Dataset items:
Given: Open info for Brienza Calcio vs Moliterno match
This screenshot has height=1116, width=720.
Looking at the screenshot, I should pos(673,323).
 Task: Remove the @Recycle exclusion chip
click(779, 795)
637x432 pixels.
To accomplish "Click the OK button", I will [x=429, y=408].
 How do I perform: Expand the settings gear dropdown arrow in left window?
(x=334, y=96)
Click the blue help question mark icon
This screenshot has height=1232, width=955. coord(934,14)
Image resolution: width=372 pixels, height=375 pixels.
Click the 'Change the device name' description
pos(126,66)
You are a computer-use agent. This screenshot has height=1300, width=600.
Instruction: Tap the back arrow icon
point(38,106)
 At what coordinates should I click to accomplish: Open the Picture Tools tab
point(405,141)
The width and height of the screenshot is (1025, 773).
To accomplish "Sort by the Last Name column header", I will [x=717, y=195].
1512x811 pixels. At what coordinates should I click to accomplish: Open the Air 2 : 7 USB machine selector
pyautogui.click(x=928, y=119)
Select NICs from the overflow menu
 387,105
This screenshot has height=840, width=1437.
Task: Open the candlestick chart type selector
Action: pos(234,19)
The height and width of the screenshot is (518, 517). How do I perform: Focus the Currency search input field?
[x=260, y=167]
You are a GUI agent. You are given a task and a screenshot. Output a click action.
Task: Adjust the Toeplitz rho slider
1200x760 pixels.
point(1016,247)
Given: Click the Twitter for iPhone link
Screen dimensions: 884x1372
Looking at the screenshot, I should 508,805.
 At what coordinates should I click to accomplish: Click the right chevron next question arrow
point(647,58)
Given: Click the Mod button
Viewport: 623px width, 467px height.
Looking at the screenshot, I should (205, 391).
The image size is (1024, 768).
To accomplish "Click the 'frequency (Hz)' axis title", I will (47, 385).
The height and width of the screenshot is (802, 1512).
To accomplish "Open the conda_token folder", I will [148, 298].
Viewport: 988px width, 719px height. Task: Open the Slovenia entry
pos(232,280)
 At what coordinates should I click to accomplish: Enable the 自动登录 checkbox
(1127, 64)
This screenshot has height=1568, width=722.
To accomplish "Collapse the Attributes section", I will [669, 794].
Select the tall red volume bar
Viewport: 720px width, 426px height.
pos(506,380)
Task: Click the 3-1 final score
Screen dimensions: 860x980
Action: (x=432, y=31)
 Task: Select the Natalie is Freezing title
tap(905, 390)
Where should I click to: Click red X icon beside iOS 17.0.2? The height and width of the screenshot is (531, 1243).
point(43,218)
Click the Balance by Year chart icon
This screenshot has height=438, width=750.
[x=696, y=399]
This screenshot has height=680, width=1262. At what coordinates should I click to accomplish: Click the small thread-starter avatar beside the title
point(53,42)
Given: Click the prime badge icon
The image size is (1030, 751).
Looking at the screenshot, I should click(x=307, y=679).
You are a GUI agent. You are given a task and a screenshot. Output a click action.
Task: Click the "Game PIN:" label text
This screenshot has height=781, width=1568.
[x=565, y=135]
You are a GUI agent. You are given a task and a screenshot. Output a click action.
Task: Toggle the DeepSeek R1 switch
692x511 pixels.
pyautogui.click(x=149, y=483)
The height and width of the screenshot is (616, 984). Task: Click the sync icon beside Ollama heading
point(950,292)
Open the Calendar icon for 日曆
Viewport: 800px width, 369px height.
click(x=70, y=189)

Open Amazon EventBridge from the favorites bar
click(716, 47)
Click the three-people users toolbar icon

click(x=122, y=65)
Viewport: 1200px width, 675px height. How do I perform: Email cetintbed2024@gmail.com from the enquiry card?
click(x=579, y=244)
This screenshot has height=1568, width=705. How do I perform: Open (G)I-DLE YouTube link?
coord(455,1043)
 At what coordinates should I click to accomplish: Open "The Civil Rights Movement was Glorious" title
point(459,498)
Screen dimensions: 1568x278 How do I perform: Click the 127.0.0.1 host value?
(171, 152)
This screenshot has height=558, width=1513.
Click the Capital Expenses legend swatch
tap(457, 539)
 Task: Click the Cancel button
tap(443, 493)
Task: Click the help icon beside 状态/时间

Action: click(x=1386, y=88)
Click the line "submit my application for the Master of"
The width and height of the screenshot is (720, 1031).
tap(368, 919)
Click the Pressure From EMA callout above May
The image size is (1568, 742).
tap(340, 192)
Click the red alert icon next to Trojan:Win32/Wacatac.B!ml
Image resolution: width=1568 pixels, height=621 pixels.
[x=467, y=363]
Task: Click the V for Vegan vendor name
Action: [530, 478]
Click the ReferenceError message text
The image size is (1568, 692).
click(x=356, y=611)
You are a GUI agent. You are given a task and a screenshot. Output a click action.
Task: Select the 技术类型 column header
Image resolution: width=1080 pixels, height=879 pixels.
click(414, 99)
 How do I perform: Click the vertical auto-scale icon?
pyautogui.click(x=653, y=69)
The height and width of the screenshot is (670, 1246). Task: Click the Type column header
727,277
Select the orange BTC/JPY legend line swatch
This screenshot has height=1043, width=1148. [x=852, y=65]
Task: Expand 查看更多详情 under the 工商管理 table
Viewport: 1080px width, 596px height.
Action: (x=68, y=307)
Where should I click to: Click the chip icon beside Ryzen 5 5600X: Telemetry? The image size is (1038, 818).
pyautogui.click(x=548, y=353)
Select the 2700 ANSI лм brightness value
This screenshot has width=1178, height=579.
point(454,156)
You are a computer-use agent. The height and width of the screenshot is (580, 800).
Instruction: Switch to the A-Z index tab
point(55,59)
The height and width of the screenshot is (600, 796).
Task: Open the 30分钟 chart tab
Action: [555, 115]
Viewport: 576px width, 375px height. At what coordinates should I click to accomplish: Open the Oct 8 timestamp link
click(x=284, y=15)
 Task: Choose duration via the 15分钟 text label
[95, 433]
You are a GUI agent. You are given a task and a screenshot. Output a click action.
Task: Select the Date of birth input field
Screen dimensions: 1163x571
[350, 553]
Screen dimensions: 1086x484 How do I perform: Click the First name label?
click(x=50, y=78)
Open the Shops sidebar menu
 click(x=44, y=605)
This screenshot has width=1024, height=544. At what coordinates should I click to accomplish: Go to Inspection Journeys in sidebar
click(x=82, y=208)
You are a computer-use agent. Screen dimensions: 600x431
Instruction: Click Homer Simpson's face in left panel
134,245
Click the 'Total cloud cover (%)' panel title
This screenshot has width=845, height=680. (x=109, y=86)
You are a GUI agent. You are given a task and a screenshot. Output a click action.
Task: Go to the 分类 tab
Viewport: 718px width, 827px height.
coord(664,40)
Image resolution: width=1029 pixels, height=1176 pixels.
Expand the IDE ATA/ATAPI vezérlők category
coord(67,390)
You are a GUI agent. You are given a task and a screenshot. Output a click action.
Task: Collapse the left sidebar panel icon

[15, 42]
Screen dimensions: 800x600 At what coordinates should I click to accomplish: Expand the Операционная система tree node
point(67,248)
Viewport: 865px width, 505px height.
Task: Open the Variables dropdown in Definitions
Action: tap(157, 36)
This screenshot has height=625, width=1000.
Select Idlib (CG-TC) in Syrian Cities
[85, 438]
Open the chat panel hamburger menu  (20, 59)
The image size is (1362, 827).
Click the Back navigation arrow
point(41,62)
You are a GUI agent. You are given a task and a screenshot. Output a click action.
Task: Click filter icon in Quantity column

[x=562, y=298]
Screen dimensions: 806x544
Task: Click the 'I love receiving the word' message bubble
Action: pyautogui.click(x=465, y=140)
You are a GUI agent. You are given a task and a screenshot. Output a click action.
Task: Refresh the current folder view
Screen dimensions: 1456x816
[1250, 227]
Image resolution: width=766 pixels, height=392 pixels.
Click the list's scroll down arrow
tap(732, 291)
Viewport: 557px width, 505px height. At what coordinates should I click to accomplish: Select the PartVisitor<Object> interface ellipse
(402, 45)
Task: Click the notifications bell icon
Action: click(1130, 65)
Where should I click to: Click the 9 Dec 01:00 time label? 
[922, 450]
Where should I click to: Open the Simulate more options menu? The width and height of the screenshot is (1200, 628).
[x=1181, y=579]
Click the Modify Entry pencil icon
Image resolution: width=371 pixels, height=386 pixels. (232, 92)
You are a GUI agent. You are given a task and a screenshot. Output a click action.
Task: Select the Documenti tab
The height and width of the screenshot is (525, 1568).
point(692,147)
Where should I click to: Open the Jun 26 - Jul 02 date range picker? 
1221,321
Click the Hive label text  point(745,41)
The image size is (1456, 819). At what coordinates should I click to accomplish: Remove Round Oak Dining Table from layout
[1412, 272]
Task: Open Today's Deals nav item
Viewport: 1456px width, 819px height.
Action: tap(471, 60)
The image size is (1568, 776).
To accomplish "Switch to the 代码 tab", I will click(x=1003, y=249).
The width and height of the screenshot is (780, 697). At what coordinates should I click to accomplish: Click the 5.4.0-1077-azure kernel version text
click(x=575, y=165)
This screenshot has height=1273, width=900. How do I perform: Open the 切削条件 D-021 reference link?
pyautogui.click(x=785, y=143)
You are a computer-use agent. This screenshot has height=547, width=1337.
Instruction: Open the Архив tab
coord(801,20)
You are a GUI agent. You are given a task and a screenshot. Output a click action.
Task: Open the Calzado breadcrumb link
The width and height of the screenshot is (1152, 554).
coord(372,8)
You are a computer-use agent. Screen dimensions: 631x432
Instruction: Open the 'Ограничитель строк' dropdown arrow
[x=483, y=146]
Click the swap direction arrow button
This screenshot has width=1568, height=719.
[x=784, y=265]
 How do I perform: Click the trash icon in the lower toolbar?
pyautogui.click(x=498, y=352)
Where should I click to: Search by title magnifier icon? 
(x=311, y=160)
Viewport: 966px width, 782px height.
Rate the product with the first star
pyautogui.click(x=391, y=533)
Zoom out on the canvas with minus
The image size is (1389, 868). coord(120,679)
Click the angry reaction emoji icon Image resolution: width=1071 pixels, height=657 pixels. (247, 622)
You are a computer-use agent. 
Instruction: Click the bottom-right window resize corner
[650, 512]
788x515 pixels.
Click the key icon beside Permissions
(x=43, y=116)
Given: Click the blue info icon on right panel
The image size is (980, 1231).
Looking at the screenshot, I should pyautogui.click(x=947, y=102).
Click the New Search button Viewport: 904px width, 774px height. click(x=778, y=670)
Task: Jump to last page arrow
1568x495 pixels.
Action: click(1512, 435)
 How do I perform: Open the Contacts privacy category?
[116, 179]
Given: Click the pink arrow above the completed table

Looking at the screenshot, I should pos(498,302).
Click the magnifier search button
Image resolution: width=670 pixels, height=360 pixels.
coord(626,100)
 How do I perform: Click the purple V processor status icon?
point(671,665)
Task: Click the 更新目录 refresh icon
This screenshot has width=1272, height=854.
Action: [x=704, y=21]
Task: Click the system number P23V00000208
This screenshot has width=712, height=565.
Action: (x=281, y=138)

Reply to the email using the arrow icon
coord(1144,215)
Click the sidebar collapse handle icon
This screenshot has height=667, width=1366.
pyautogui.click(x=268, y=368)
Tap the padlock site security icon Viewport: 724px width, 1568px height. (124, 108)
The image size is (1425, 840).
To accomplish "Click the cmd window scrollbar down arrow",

● WHAT TO DO: Reading through the preceding records, tally each line that holds the word "computer" and give the tally by itself.

● PROBLEM SOLUTION: 6